Should the economy be measured by wellbeing over GDP?
By Daniel J. McLaughlin
The UK economy shrank by four times as much as predicted in April. One of the terms you will hear used in reports about this is "GDP", a measurement of the size and health of a country's economy.
Some believe that we should stop obsessing over GDP, and we should measure a country's growth by wellbeing - like New Zealand.
However, critics warn that ignoring GDP and growth could be bad for the economy.
Dan Button, a senior researcher at the New Economics Foundation, says that Britain should follow New Zealand's lead and measure national growth in "a more nuanced way".
In an article for the Guardian, he argues that the UK should "stop obsessing over GDP" because wellbeing is more telling.
New Zealand will use wellbeing when setting budgets and assessing government policy. Decisions on spending will be measured through four dimensions: human capital, social capital, natural capital, and financial and physical capital.
He says that the focus on GDP "masks what's really going on" - and measuring wellbeing is "a step in the right direction".
Button explains: "The economy described by the growth figures released... does not reflect the reality for most people, who do not feel the effect of rising GDP fluctuations on their daily lives.
"GDP fell... but it can continue to grow while wages stagnate, housing remains unaffordable, life expectancy stalls and the planet heats up."
He adds: "In the past, an undue focus on GDP has allowed governments to claim economic victory, while ignoring what is going on under the hood."

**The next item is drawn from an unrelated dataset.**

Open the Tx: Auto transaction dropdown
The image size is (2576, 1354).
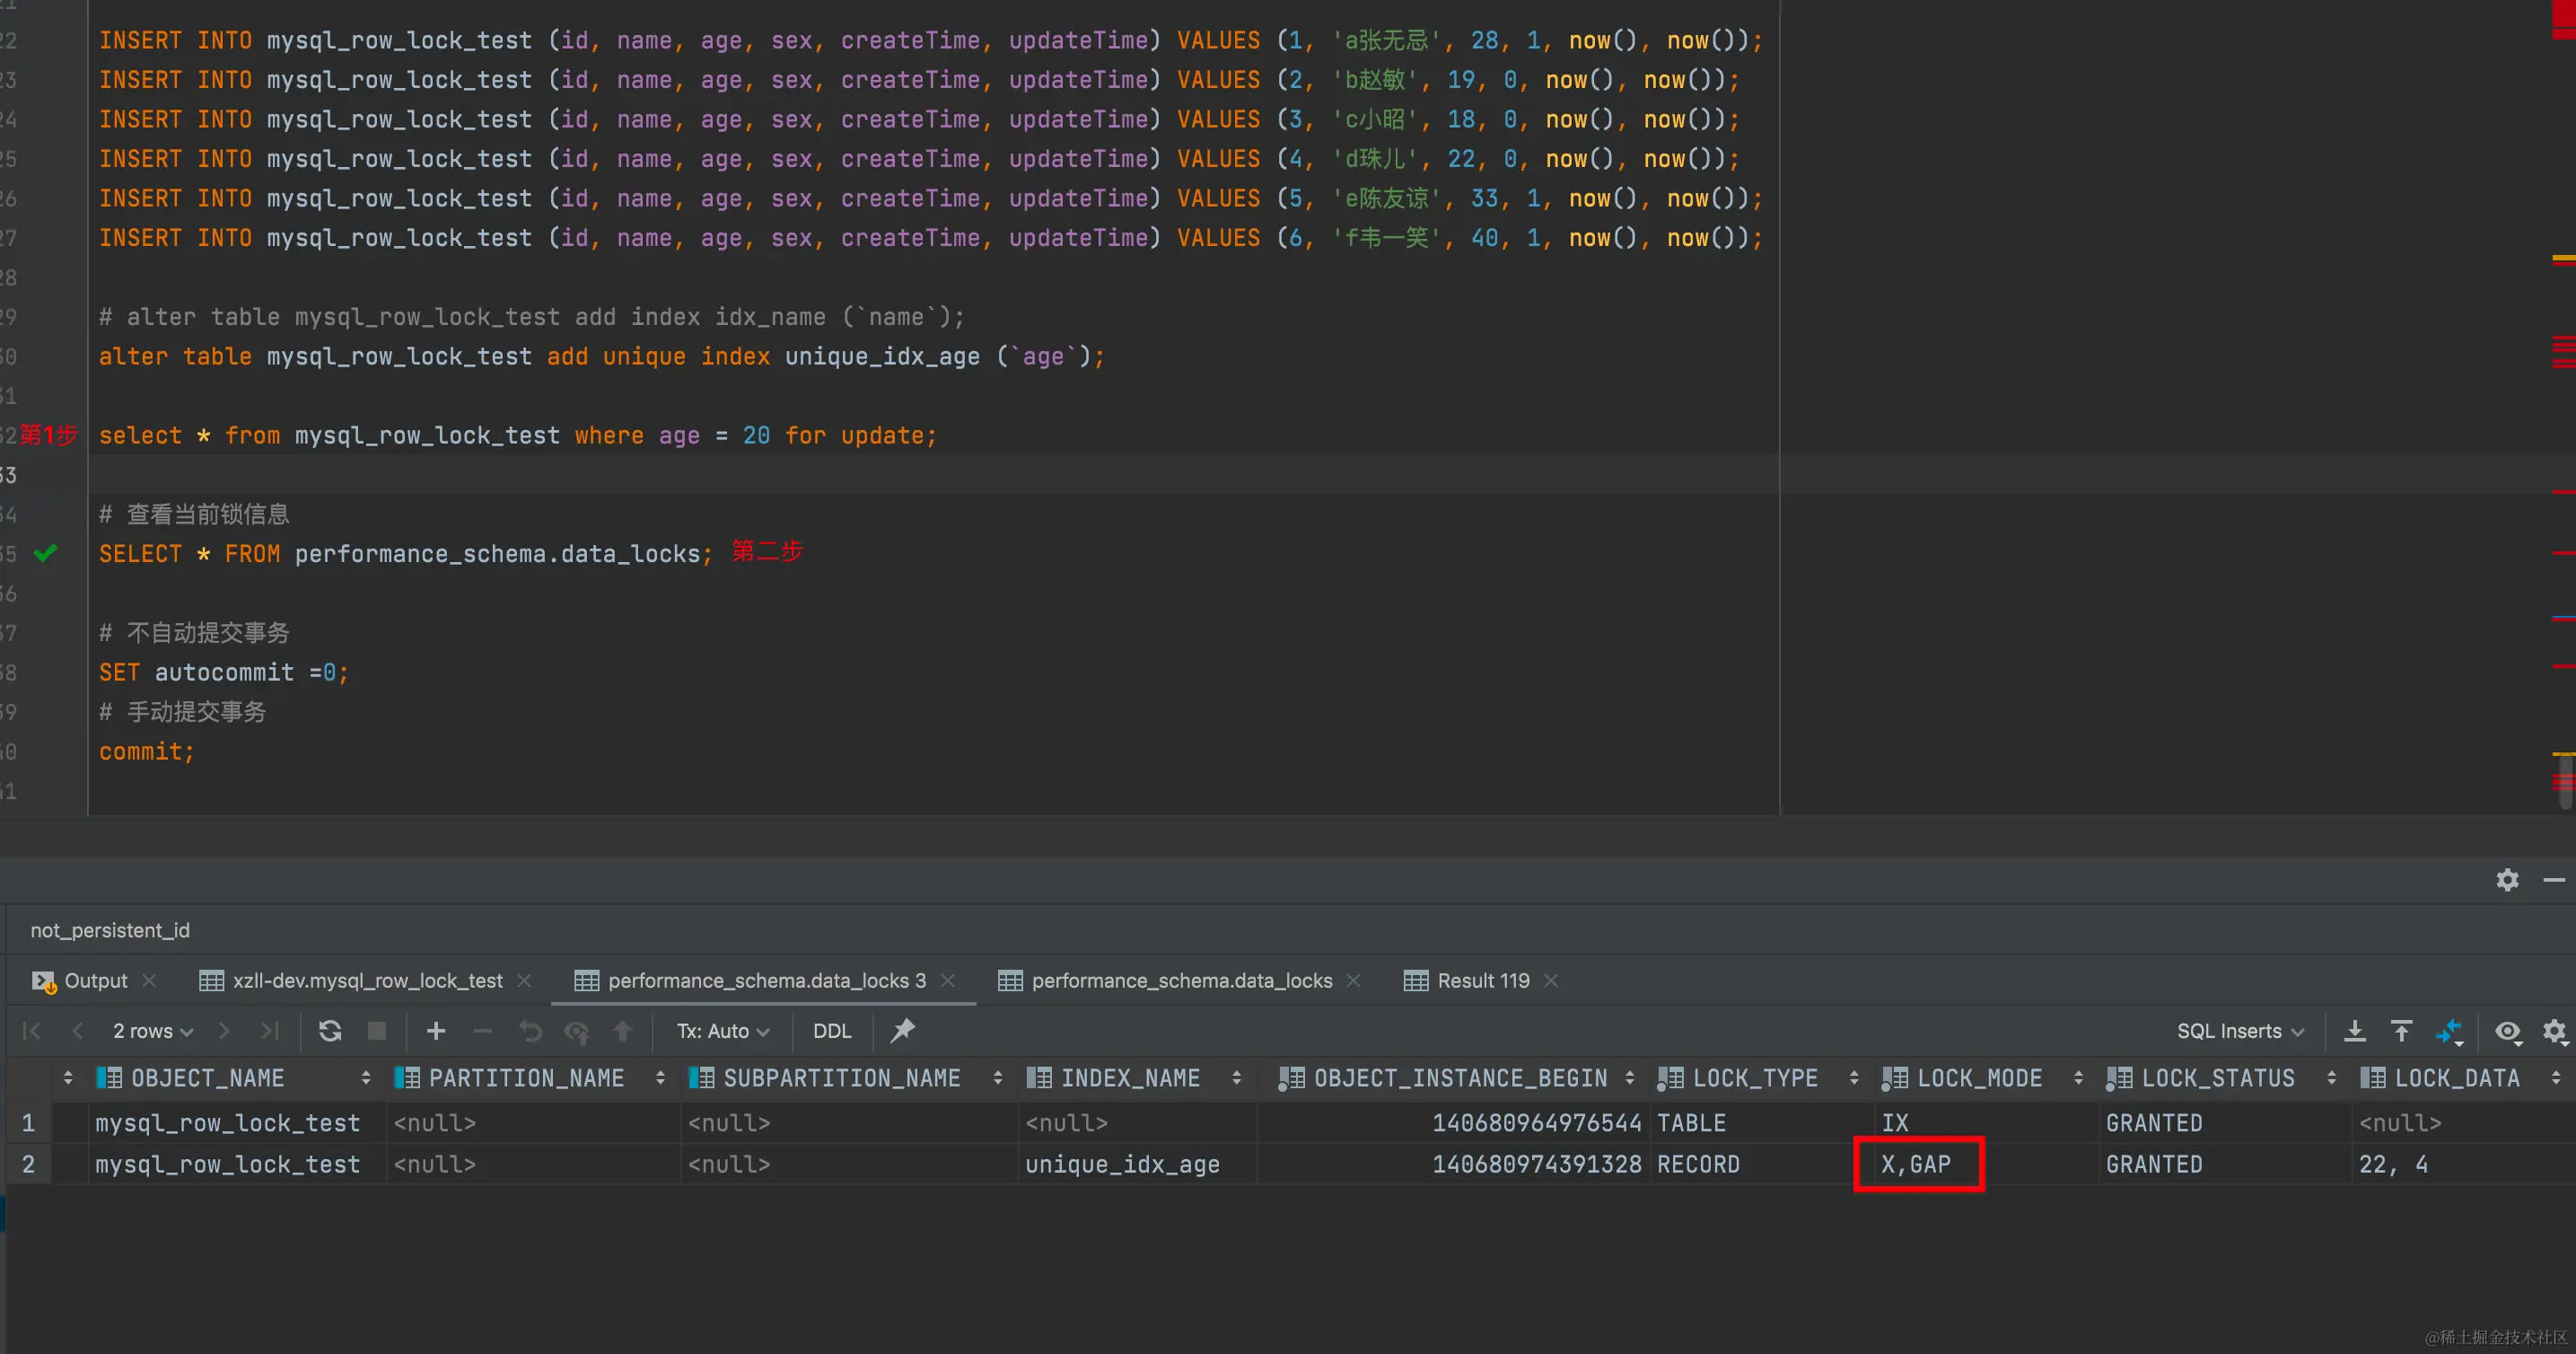(x=722, y=1031)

However, the Telegraph's Oliver Wiseman argues that the "trendy wellbeing metrics" are no way to assess an economy.
While admitting that GDP "certainly isn't perfect", he says that ignoring growth altogether would set us back.
Wiseman notes that political decision already put other considerations ahead of growth. For instance, the establishment of the NHS was "a step to boost wellbeing".

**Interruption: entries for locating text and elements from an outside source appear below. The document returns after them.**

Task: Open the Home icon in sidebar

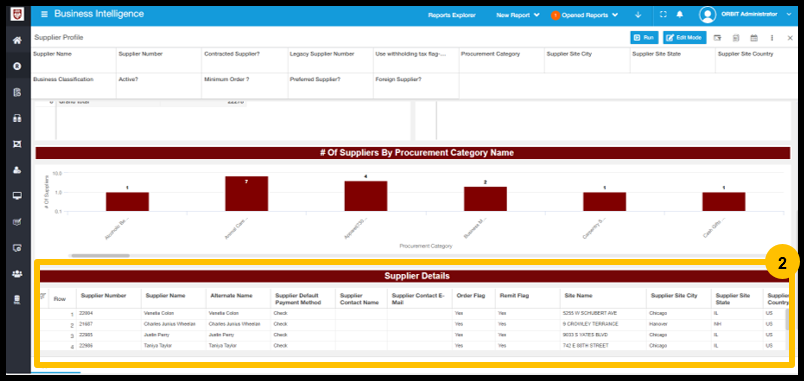Action: click(17, 41)
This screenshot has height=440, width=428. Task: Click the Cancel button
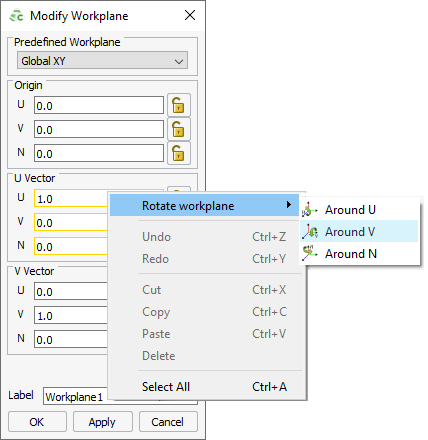click(x=168, y=422)
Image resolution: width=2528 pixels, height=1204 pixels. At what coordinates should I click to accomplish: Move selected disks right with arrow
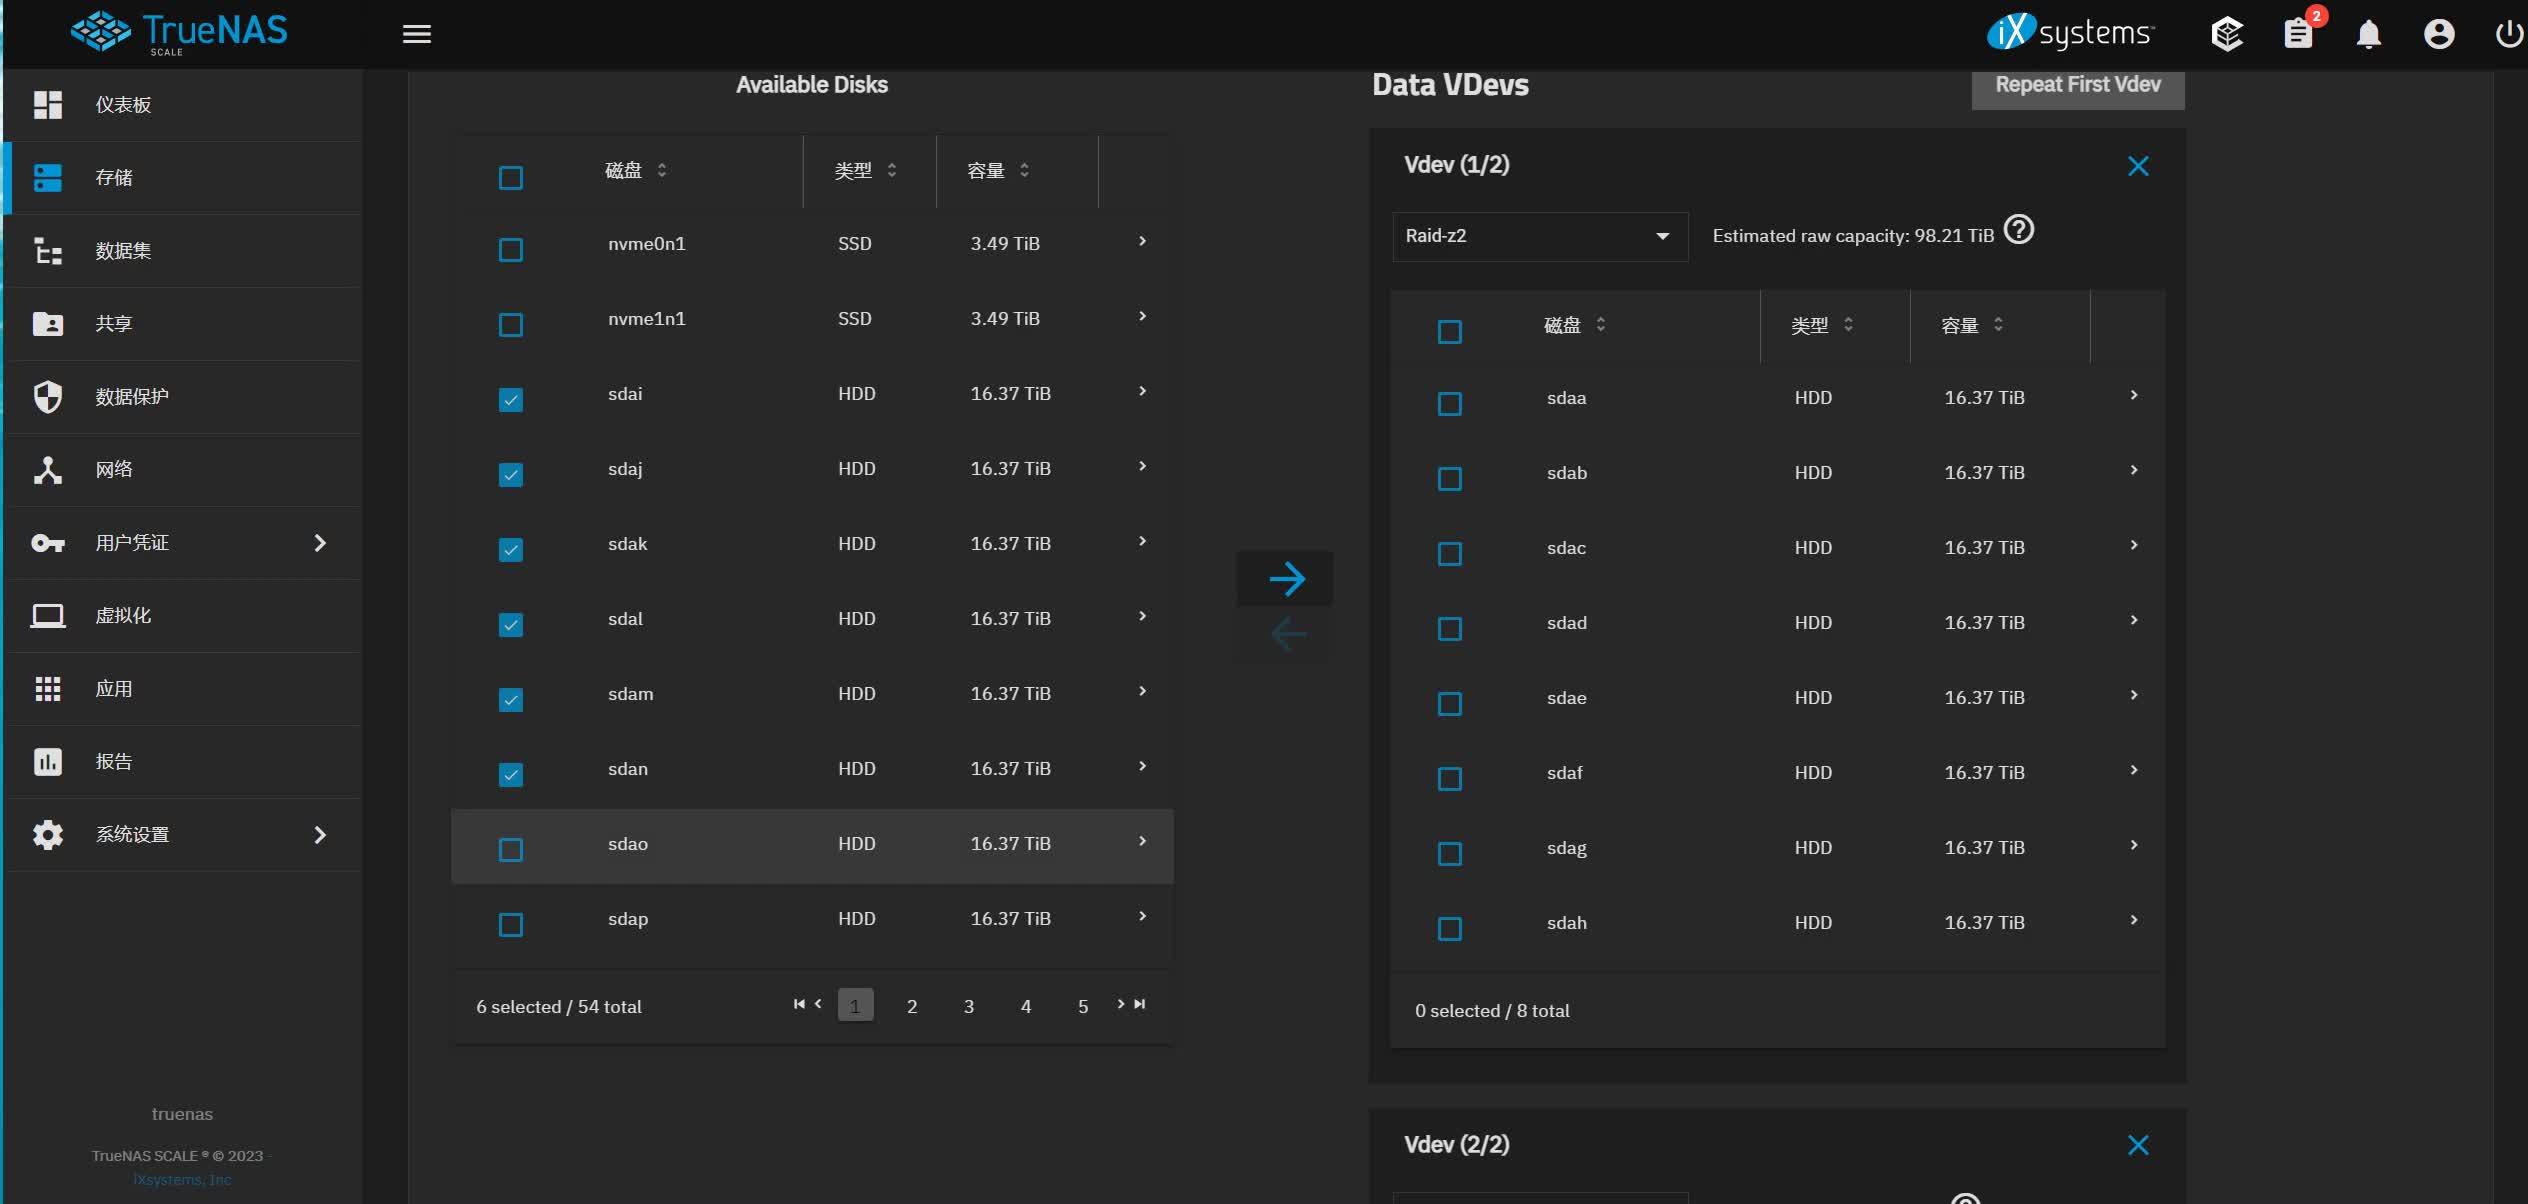pos(1285,578)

He argues: "As we pursue other objectives, the risk is that we take for granted the very thing that allows us to do so.
"Growth doesn't just give us the resources needed for public services. it's what meant we escaped the grinding poverty that defined humanity's existence for thousands of years."
Wiseman adds that once you "strip back the trendy packaging" of New Zealand's approach, you are "left with little more than a heavy sprinkling of cash for public services".
He says that it can form the basis for "yet more state intervention, and a rationale for measures that slow economic growth further".
GDP stands for Gross Domestic Product. According to the Bank of England, it is "perhaps the most talked about economic concept".
They explain that it measures the size and the health of a country's economy. The Office for National Statistics collects data from thousands of companies, and they measure GDP in three different ways: the total value of goods and services (‘output’) produced; everyone’s income; or what everyone in the country has spent.
They are the country’s ‘output’, ‘expenditure’ or ‘income’. When the term 'GDP growth' - also called economic growth or simply “growth” - is used, it usually signifies the overall strength of the economy.
The UK economy shrank by four times as much as predicted in April. It shrank by 0.4 per cent, and it was the second consecutive month it fell (it was down by 0.1 per cent in March).
This means that growth for the three months to April slowed to 0.3 per cent.
GDP figures had been boosted in the run-up to March, when the UK was originally meant to leave the European Union. It saw a spurt of growth as "manufacturers stockpiled parts, raw materials and goods in the anticipation of holdups at the border", the BBC reports.
There was a "dramatic fall in car production", which was down by nearly a quarter (24 per cent). A number of car plants shut down in April in preparation for a no-deal Brexit.